TEXT PASSAGE =>
+ + + +
She kept on saying that its obvious that I do not want our marriage to last because I was not fighting for it. This was in response of me showing no emotion.


----------



## DevastatedDad (Oct 2, 2012)

I think she should start a thread on here. 

I have been to hell and back (well not back yet) but posting on here along w/ my wife has helped us communicate at times and it has pulled me out of some dark places.

If you have a few months free, here is my giant crazy thread.
A few pages in, my wife joined and started posting. It has been really helpful

She Cheated I Hate My Life


----------



## DevastatedDad (Oct 2, 2012)

confusedhusbandandman said:


> She kept on saying that its obvious that I do not want our marriage to last because I was not fighting for it. This was in response of me showing no emotion.


This is different. 
This is not good. It sounds like she may want out and this gives her an excuse. This doesn't sound like she is mad about the DVD or you lying this sounds like she is looking for reasons to pull away from you.

Take it w/ a grain of salt. I don't know either of you. I am speculating here.


----------



## confusedhusbandandman (Jan 29, 2013)

DevastatedDad said:


> This is different.
> This is not good. It sounds like she may want out and this gives her an excuse. This doesn't sound like she is mad about the DVD or you lying this sounds like she is looking for reasons to pull away from you.
> 
> Take it w/ a grain of salt. I don't know either of you. I am speculating here.


I don't think so- she seemed too devastated.


----------



## DevastatedDad (Oct 2, 2012)

So what about computer event logs. They will show you were on the computer during that time. That is kind of clear cut


----------



## alte Dame (Aug 7, 2012)

Again, it sounds to me like you shut down because you felt helpless to convince her. Cheaters lie and get angry and stand their ground & they are often very convincing.

You can't just retreat into silent mode at this point, though. You have to be there with her telling her that you are sorry that you shut down & now you will deal with her questions and feelings.

Tell her you will do anything she wants to prove that she can trust your word on this and anything else. Put yourself in her hands - she tells you what she needs, you do it.

Tell her now that you two need to talk, that you feel this is extremely serious & go from there.


----------



## Pit-of-my-stomach (Nov 2, 2010)

Are you just curious what victims of infidelity _would believe_? 

Your story is not emotionally plausable.

Something else you want to add?


----------



## DevastatedDad (Oct 2, 2012)

Pit-of-my-stomach said:


> Are you just curious what victims of infidelity _would believe_?
> 
> Your story is not emotionally plausable.
> 
> Something else you want to add?


Right there with ya


----------



## confusedhusbandandman (Jan 29, 2013)

Pit-of-my-stomach said:


> Are you just curious what victims of infidelity _would believe_?
> 
> Your story is not emotionally plausable.
> 
> Something else you want to add?


What do you mean?


----------



## confusedhusbandandman (Jan 29, 2013)

I don't know what you mean by emotionally plausible.


----------



## LetDownNTX (Oct 4, 2012)

I think he means that you are being very vague and he isnt sure that you really are genuine, rather someone who wants to find out what you can tell your wife to get away with it (in the event that you weren't at work spanking your monkey but were really cheating)


----------



## DevastatedDad (Oct 2, 2012)

I kind of agree.
+ + + +
WHAT IS EXPECTED => Which distinct usernames head the posts in the forum thread above?
+ + + +
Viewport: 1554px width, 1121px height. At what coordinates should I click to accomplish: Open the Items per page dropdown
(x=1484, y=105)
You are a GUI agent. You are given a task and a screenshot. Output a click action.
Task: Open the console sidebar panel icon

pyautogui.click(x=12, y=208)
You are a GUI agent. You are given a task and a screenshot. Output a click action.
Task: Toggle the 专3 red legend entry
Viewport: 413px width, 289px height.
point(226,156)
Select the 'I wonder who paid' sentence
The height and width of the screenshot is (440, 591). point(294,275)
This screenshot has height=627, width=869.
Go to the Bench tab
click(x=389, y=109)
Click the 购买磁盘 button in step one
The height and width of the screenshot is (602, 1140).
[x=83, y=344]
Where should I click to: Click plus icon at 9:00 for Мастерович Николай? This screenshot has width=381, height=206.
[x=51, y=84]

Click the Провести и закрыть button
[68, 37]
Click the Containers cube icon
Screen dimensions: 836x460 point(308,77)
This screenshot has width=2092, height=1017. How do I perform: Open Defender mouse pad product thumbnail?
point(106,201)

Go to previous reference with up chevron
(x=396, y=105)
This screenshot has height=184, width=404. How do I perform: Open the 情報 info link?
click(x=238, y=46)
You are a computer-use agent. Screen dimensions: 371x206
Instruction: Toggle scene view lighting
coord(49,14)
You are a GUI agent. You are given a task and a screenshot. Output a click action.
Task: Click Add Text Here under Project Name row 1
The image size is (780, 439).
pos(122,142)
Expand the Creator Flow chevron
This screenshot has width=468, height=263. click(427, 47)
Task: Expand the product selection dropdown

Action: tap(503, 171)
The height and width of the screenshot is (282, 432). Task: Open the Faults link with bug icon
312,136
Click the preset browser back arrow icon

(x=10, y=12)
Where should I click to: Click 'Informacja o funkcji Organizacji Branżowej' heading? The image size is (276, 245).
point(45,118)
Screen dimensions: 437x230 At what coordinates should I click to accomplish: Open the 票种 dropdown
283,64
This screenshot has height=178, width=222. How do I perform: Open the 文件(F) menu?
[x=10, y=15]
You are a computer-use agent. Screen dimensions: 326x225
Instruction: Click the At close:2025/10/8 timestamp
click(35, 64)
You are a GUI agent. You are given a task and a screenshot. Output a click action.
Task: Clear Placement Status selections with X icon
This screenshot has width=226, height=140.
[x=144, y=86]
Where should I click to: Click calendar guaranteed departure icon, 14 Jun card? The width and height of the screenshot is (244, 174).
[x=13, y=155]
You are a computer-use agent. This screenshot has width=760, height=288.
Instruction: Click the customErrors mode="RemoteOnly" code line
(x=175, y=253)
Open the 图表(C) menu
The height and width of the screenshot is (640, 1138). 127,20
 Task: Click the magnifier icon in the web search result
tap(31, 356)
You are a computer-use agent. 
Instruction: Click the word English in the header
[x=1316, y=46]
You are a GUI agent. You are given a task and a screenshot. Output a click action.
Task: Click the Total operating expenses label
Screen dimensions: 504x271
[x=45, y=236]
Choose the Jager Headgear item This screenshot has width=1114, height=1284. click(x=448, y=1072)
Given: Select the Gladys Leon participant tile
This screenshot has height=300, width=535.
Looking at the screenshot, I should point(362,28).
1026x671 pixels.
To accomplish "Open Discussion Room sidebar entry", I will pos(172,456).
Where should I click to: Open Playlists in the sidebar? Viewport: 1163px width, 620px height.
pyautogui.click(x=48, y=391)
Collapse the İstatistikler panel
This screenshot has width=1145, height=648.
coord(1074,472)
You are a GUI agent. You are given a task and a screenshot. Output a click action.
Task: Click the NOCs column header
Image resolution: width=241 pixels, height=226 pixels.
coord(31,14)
+ + + +
FINAL RESULT => DevastatedDad, confusedhusbandandman, alte Dame, Pit-of-my-stomach, LetDownNTX